I call it “future car” because it starts not by turning a key,
but pressing the “on” button. Despite being nearly 10 years old,
this impressively engineered vehicle doubles the gas mileage of most
other new cars. Looking at how it's designed, it's almost
impossible not to be impressed at the sophistication – a testament
to the complexity of the human brain.
But what does it say about us that the
very same brain that we all admire for creating a car like the Prius is
also responsible for the catastrophic problem of
global warming to begin with? And why is it harder for us to praise
the simplicity of an act like walking to work than it is to marvel at the invention of
something that, despite improvements, still spits out greenhouse
gases?
Because, look, if some mysterious higher power were to evaluate the status of our planet and find the element most likely to cause its demise, the human brain would be at the very top of the list. In fact, it would probably be the only thing on the list. And after everything that I have gone through over the past two years and counting, I feel pretty secure in saying that our brains are both fantastically sophisticated and horribly designed to live the way we do.
Consider that for hundreds of thousands
of years, humans lived and evolved in small social groups of hunter
gatherers. Over this time, our brain's ability to recognize and
respond emotionally to familiar faces became increasingly
sophisticated and helped us forge the necessary bonds for survival.
To protect us from outside threats, that same sophistication led to equally strong reactions to
unfamiliar faces.
And while that was great for us in small tribal groups, it had some horrible consequences in the last few hundred years when our population and range expanded - slavery, war, genocide...sports. In
fact, I would argue the amygdala and its primal power within
our reactive minds is now far more destructive than helpful.
That's not nearly the only flaw in the
human brain either. A friend of mine on Facebook posted the youtube clip below
that provides a biological explanation for the universal human trait
of marriage.
So that's how we safeguard the brain while it matures - marriage? Not
exactly a fool-proof device. Throw in an alcoholic parent, an
impoverished couple, or a sexually abusive relationship and the same
system required for healthy brain development turns the mind to a
dangerous weapon of self-destruction and/or a threat to others. It
can also lead to an unacceptable amount of suffering.
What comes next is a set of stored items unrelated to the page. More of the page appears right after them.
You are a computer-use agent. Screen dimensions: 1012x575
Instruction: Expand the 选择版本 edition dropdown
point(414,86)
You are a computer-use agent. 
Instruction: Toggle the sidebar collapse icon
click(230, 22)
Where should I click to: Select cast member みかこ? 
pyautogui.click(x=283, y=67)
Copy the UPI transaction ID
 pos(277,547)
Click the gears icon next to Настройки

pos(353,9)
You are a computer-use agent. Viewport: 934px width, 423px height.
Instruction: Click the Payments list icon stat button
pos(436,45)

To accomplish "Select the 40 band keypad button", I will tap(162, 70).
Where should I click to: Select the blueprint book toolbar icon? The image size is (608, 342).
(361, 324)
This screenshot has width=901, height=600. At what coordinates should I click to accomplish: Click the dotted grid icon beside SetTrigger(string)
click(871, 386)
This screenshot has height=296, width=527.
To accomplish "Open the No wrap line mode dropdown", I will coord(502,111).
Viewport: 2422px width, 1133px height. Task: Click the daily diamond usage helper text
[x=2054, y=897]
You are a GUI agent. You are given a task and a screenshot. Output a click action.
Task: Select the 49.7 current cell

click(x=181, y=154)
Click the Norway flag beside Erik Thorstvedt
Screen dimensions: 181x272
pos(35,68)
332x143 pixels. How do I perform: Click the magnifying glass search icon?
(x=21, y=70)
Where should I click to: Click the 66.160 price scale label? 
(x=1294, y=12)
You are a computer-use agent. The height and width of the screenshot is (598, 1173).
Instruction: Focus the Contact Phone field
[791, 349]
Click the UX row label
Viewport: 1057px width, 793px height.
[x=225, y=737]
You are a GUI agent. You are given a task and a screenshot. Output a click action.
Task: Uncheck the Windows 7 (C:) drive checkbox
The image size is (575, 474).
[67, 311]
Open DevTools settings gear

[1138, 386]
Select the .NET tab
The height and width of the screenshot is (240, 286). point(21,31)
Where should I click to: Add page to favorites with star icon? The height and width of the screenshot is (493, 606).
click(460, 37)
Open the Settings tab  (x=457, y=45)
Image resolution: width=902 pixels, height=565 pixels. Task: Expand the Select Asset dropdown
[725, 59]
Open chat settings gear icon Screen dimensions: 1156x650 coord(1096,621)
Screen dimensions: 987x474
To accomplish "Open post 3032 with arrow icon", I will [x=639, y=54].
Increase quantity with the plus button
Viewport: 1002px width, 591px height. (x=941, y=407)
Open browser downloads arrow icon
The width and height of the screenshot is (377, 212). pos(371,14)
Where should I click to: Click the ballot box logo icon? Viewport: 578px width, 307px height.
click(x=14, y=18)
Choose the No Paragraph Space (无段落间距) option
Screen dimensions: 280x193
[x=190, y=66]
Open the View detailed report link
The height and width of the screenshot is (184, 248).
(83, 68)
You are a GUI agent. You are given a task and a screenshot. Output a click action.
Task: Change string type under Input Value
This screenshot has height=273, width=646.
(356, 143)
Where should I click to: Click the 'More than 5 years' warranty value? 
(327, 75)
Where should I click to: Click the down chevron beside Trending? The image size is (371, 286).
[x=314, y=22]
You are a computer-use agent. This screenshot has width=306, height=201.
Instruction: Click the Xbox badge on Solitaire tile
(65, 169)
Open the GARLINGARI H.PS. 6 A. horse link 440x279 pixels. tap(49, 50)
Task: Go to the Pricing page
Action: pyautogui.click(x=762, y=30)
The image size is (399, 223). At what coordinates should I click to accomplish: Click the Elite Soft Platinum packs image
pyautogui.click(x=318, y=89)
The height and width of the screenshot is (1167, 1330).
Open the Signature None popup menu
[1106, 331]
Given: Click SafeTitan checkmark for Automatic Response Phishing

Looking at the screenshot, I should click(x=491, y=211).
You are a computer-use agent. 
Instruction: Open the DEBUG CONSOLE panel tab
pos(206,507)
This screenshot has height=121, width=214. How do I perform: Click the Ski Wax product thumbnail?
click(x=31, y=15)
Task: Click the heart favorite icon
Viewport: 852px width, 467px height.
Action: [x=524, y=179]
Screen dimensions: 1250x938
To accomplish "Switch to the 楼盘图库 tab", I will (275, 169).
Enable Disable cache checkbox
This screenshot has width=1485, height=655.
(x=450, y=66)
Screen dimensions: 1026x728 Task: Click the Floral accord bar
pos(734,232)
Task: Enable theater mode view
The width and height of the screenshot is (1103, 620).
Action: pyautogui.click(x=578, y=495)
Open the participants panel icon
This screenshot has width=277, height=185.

All of this and my current experience
suffering from benzodiazepine withdrawal shapes one of my primary
views of mental health – that our brains aren't as elegant as we think they are. It also
makes me more convinced in the biological underpinnings of mental
health problems and leads me to the opinion that our current mainstream approach to treating
them is, so far, wholly inadequate and primitive.
It also puts me in a strange place in
the current debate over psychiatric medication. My sympathies now strongly lean toward the anti-psych medication arm of the
discussion but I'm perversely put off by that same crowd's insistence
that mental health disorders are not problems of biology. I
understand what drives their passion – mental health experts and
pharmaceutical companies performed a heinous human crime insisting
on a simplistic theory of chemical imbalance to justify the need for
medications like SSRIs and benzodiazepines.
But as many researchers have pointed
out, that shouldn't mean we throw the baby out with the bathwater.
All human behavior is biology and all human behavioral problems are
also biological. When I say “biological” I don't mean just our
genetic makeup or anything that is a set-in-stone trait. Any true
definition of the word encompasses the fact that genes can't be separated from
their environment. Much of our DNA are just complicated instructions
our body has for how to react to life's events. And how we react to
life's events, as much as we insist differently, is not ever entirely
within our control.
This belief comes from my own direct
experience. The way I have felt and reacted to events put in front of
me over the past 19 months is so far afield from how I wanted to
react and how I knew I should feel that I either conclude that I'm
suddenly astonishingly inept at basic human functioning or that changes in the biology of my brain was so much more
profound than the 42 years of life coping skills I developed prior to getting off xanax. I'm
just going to go with the latter on that.
We have simultaneously overrated and understudied this bloated pink contraption running the show.
So what I need from readers of this
blog as I start writing about my thoughts on benzodiazepine
withdrawal, the brain, and the horrific gap between knowledge of
withdrawal and the depth of suffering it creates is to accept the
view of the brain as a potential loaded weapon. The disruption that
causes the weapon to do harm can just as easily be a traumatic life
event as a pharmaceutical drug because both effect brain chemistry.
Accepting this premise shouldn't make
us de-facto proponents or opponents of medication. Rather, it should
light a fire under our respective asses to put far more resources
into understanding brain function and environmental influences than
in creating drugs to treat the maladies we so poorly
understand.
Because I'm pretty sure that knowledge
is going to result in a collective gasp of horror at how crude our
current pharmacological approach has been.